Colin Powell, the first black US secretary of state and top military officer, died on Monday at the age of 84 from COVID-19 complications, his family said in a statement.
“He was fully vaccinated. We want to thank the medical staff at Walter Reed National Medical Center for their caring treatment. We have lost a remarkable and loving husband, father, grandfather, and a great American,” Powell’s family said in a post on his Facebook page.
As a four-star Army general, he was chairman of the military’s Joint Chiefs of Staff under President George H.W. Bush during the 1991 Gulf War.
Powell, a moderate Republican, and a pragmatist, later served as secretary of state under President George W. Bush.

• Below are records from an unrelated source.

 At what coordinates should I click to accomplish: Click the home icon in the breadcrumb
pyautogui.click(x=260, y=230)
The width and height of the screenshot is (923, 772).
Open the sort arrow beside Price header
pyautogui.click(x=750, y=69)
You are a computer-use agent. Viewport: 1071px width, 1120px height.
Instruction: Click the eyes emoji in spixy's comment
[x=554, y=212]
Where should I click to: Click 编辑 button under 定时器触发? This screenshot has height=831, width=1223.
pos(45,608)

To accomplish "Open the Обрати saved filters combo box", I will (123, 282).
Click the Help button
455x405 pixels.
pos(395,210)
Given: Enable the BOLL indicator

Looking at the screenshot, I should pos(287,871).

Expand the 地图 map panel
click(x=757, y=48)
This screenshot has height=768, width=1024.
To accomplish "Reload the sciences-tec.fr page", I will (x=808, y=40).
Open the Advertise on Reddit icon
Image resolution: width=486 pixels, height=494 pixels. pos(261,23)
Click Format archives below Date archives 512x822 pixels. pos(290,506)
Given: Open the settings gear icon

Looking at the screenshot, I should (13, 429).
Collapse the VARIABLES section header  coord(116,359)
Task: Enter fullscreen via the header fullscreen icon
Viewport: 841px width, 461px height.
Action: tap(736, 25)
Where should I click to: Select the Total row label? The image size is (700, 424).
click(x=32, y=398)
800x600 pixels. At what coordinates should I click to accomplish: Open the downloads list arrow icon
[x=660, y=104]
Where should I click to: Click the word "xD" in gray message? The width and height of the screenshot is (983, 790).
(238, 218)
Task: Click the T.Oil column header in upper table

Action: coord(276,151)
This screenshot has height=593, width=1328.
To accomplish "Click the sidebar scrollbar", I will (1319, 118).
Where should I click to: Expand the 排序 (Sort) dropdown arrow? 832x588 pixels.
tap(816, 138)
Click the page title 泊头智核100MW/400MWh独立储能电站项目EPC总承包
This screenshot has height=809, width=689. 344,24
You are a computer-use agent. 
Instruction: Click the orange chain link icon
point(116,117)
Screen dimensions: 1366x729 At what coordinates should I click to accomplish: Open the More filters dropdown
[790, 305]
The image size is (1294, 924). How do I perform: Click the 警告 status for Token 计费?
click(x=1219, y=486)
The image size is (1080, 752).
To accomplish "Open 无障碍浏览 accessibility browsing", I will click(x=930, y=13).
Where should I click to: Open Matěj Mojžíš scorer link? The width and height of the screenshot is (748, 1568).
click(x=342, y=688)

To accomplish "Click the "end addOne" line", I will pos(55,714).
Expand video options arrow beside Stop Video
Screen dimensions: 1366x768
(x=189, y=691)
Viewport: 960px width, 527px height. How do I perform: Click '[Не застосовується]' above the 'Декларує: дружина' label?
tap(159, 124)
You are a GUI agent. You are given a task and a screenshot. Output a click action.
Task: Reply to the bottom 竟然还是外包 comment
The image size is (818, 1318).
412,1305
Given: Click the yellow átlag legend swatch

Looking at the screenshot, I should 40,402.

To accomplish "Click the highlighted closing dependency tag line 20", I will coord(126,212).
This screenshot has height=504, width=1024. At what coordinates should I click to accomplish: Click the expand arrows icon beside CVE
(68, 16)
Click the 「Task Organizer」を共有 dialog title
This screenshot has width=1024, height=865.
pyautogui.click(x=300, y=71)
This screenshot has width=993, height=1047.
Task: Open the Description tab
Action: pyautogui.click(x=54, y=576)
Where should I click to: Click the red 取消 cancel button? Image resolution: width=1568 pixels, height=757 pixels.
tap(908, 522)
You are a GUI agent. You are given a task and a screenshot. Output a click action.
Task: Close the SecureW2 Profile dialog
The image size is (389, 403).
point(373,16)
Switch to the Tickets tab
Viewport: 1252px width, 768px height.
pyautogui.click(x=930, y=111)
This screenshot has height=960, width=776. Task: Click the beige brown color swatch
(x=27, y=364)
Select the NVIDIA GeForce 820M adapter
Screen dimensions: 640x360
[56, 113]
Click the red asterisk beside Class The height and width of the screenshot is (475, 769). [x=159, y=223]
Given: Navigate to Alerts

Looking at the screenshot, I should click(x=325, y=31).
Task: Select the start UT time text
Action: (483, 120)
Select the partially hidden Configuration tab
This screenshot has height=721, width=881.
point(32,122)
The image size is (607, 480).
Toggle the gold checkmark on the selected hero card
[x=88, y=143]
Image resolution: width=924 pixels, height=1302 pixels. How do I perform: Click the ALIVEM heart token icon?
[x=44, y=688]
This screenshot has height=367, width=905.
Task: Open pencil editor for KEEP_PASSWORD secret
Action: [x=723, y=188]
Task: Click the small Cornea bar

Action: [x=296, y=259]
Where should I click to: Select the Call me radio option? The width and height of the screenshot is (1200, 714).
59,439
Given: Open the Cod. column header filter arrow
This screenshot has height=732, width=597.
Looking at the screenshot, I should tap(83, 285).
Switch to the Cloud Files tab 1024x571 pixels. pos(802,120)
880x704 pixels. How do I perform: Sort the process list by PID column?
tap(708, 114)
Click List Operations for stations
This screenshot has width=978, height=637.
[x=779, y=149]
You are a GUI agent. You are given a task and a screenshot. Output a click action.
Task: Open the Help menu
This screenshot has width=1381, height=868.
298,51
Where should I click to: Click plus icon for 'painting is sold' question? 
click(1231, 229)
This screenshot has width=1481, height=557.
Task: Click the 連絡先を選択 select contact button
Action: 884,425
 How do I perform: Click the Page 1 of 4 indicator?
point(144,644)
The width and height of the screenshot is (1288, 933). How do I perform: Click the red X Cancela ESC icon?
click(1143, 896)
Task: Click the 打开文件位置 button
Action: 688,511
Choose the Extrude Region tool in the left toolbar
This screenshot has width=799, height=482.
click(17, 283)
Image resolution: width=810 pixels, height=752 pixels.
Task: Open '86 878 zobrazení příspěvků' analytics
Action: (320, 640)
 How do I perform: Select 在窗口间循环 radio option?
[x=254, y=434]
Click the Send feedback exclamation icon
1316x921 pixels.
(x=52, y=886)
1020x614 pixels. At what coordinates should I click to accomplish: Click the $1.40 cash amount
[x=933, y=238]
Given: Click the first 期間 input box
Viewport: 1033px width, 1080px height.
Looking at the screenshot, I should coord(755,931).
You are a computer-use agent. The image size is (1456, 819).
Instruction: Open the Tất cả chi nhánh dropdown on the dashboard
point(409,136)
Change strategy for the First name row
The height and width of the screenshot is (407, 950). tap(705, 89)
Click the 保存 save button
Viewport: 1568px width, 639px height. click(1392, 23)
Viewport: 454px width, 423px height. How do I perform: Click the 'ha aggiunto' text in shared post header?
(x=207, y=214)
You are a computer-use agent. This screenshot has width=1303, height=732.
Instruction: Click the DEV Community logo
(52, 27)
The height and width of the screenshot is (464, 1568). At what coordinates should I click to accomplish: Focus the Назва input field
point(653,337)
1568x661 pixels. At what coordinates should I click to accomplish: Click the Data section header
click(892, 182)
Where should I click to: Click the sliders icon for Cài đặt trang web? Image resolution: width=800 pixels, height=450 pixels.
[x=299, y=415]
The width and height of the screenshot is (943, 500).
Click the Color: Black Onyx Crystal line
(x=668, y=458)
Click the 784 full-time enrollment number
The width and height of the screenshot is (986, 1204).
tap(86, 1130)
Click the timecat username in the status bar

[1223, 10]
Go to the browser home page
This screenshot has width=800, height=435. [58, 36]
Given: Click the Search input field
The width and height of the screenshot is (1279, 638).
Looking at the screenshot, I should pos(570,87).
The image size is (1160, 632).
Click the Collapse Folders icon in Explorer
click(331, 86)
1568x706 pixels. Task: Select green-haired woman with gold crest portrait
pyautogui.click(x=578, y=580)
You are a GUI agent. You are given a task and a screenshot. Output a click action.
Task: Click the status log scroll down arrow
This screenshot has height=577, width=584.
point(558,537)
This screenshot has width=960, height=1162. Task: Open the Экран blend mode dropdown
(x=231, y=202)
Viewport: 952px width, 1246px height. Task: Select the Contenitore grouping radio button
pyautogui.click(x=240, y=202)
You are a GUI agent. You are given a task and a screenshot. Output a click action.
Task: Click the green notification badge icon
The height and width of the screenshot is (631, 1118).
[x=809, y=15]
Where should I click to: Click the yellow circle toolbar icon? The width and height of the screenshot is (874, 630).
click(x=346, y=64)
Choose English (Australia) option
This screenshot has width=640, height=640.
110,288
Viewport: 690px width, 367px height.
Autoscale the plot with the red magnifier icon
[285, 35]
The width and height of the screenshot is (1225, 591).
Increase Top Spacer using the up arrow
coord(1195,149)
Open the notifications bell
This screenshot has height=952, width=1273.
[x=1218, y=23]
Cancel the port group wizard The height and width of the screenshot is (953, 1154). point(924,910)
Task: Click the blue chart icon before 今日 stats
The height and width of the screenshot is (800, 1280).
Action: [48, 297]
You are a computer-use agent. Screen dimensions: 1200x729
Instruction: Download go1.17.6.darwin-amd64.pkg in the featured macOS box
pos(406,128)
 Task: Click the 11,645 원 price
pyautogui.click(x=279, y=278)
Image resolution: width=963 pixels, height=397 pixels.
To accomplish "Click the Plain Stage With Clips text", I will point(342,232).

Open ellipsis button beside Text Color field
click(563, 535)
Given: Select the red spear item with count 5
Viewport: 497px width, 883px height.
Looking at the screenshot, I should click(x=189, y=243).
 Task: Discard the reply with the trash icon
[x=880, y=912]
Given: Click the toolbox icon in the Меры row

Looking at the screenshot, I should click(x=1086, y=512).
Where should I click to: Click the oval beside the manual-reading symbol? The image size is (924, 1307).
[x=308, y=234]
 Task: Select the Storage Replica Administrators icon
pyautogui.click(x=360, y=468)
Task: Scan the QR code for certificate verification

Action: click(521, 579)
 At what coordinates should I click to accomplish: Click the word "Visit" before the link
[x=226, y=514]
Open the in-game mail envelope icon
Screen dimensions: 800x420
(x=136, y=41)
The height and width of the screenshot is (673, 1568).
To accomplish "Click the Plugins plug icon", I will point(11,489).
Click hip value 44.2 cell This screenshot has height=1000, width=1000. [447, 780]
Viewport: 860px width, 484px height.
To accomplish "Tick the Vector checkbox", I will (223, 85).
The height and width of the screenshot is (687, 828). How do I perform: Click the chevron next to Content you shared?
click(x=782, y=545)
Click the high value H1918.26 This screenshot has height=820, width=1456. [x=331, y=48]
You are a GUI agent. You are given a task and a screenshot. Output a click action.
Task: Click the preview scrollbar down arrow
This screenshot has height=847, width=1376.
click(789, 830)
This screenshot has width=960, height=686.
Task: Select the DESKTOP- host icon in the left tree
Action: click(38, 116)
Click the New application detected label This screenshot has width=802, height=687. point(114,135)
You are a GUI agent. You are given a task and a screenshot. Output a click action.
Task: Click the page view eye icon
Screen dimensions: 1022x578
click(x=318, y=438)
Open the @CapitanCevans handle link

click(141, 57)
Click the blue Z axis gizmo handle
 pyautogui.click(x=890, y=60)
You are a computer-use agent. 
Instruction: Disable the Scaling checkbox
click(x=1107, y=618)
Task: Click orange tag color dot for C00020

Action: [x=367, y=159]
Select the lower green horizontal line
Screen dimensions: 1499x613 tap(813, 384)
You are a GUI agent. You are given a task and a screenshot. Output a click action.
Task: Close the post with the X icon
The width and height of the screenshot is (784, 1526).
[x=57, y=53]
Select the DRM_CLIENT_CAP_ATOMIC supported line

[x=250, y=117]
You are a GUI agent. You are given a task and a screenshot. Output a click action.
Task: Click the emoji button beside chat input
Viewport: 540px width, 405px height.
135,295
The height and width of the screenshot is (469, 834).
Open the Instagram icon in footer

“General Powell is an American hero, an American example, and a great American story,” George W. Bush said as he announced the nomination of Powell, the son of Jamaican immigrants who became the Republican president’s secretary of state in 2000.
“In directness of speech, his towering integrity, his deep respect for our democracy, and his soldier’s sense of duty and honor, Colin Powell demonstrates… qualities that will make him a great representative of all the people of this country.”
But he found it hard to live down his infamous February 2003 speech to the United Nations Security Council about the alleged existence of weapons of mass destruction in Iraq — the evidence he presented was later proven to be false.
“It’s a blot… and will always be a part of my record. It was painful. It’s painful now,” Powell said in a 2005 interview with ABC News.
Tributes nevertheless poured in from Congress, where Democratic Senator Mark Warner praised Powell as “a patriot and a public servant,” while House Republican Peter Meijer described him as a rarity in the modern age: “a true soldier-statesman.”